Semi-Supervised, Attention-Based Deep Learning for Predicting TMPRSS2:ERG Fusion Status in Prostate Cancer Using Whole Slide Images

Abstract

Abstract Prostate cancer harbors several genetic alterations, the most prevalent of which is TMPRSS2:ERG gene fusion, affecting nearly half of all cases. Capitalizing on the increasing availability of whole-slide images (WSI), this study introduces a deep learning (DL) model designed to detect TMPRSS2:ERG fusion from H&E-stained WSIs of radical prostatectomy specimens. Leveraging the TCGA prostate adenocarcinoma cohort, which comprises 436 WSIs from 393 patients, we developed a robust DL model, trained across 10 different splits, each consisting of distinct training, validation, and testing sets. The model's best performance achieved an AUC of 0.84 during training, and 0.72 on the TCGA test set. This model was subsequently validated on an independent cohort comprising 314 WSIs from a different institution, in which it has a robust performance at predicting TMPRSS2:ERG fusion with an AUC of 0.73. Importantly, the model identifies highly-attended tissue regions associated with TMPRSS2:ERG fusion, characterized by higher neoplastic cell content and altered immune and stromal profiles compared with fusion-negative cases.

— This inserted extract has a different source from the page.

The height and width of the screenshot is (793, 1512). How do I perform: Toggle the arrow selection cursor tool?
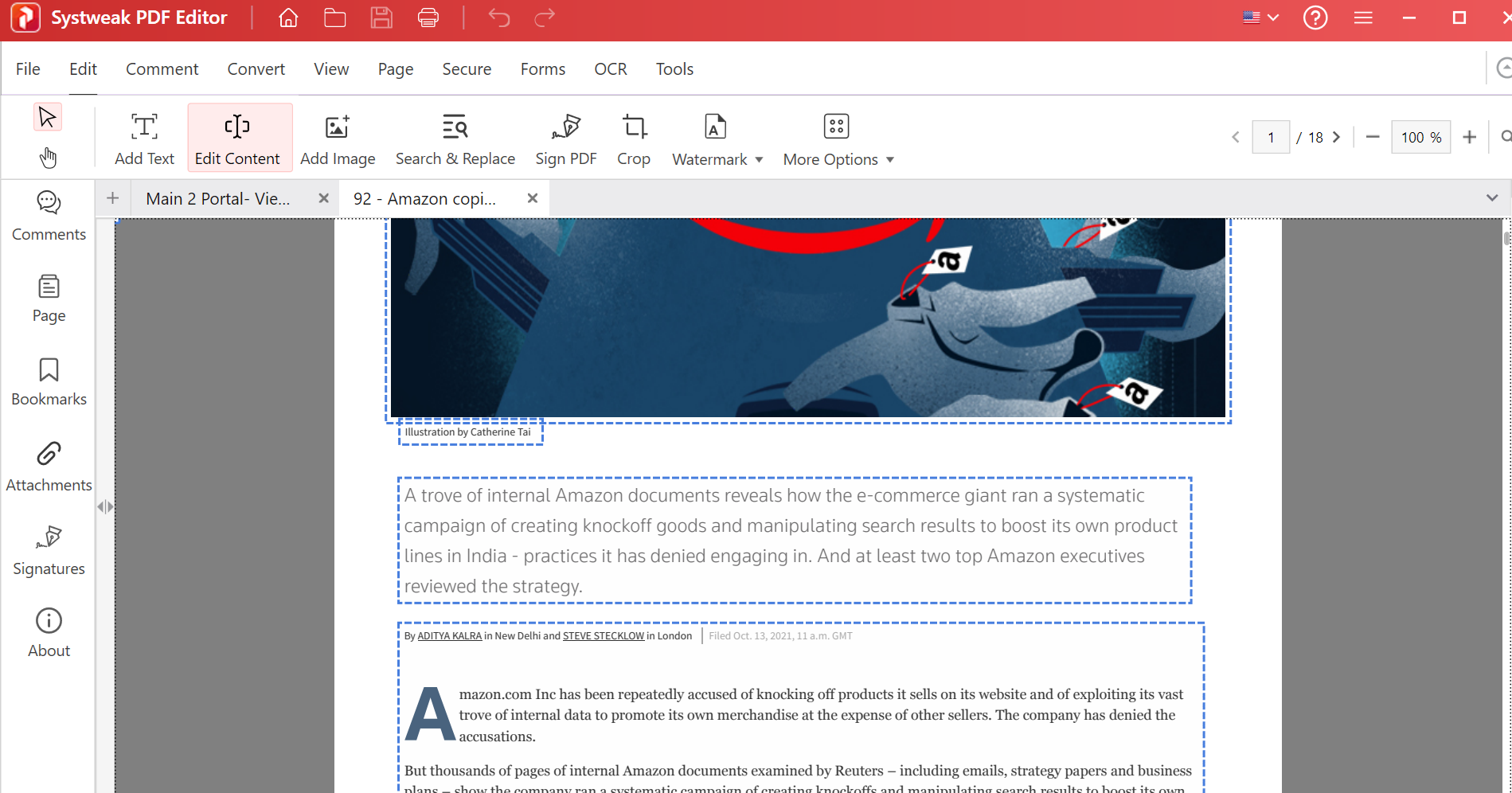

Multivariate survival analysis revealed that these morphologic features correlate with poorer survival outcomes, independent of Gleason grade and tumor stage. This study underscores the potential of DL in deducing genetic alterations from routine slides and identifying their underlying morphologic features, which might harbor prognostic information. Implications: Our study illuminates the potential of deep learning in effectively inferring key prostate cancer genetic alterations from the tissue morphology depicted in routinely available histology slides, offering a cost-effective method that could revolutionize diagnostic strategies in oncology.